Pero la cosa se complicó.

Pues resulta que Jesús, aquel del que dijeron que “todo lo que hacía, lo hacía bien,” lo dejó todo en el aire. No dejó nada atado. Se olvidó de la organización. Ni siquiera fue suya esa celebre frase, a la que tanto jugo se le ha sacado: “y sobre esta piedra edificaré mi Iglesia“.

Primero, Jesús no vino a fundar ninguna iglesia. Una cosa es fundar y otra poner los fundamentos.

Segundo, nunca hubiera dicho “mi” iglesia. Para Jesús el único “propietario” de todo era el Padre. De haber dicho esa frase, habría dicho “la Iglesia de mi Padre”.

Tercero, “esta piedra” sobre la que se edifica la nueva convocatoria, no es Pedro, sino la fe manifestada por Pedro.

Está claro que esa frase de Mateo tan estudiada, tan investigada, que aparece en algunos códices – no en todos –ha sido forzada a decir lo que literalmente no dice.

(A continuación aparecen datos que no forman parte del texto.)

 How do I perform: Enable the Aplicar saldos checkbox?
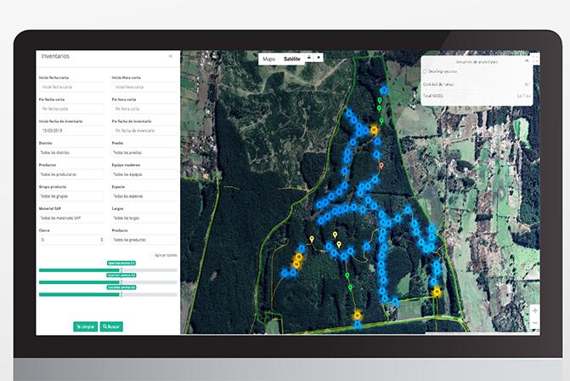(x=152, y=255)
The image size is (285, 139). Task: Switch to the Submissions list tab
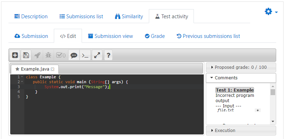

Ese pasaje aparece sólo en el evangelio de Mateo. La comunidad en la que se escribe ese evangelio se sitúa en Antioquía de Siria. Es un grupo de primeros cristianos que han huido de Jerusalén. Conviven con grupos de fariseos que también han tenido que huir de las persecuciones de los romanos. Los seguidores de Jesús no acaban de separarse de la sinagoga ni de las costumbres judías.

Cuando se escribe el evangelio de Mateo, Pedro se ha hecho ya cristiano, poco a poco. Le costó mucho dejar la Torá. Su conversión no fue el resultado de un fogonazo sobrenatural como teatraliza Lucas en los Hechos. Fue el poco a poco de una transformación dolorosa. Y es bello recordar que sobre aquella fe de Pedro, tan desprestigiada y tambaleante se va a ir levantando la nueva ecclesia, es decir la nueva convocatoria.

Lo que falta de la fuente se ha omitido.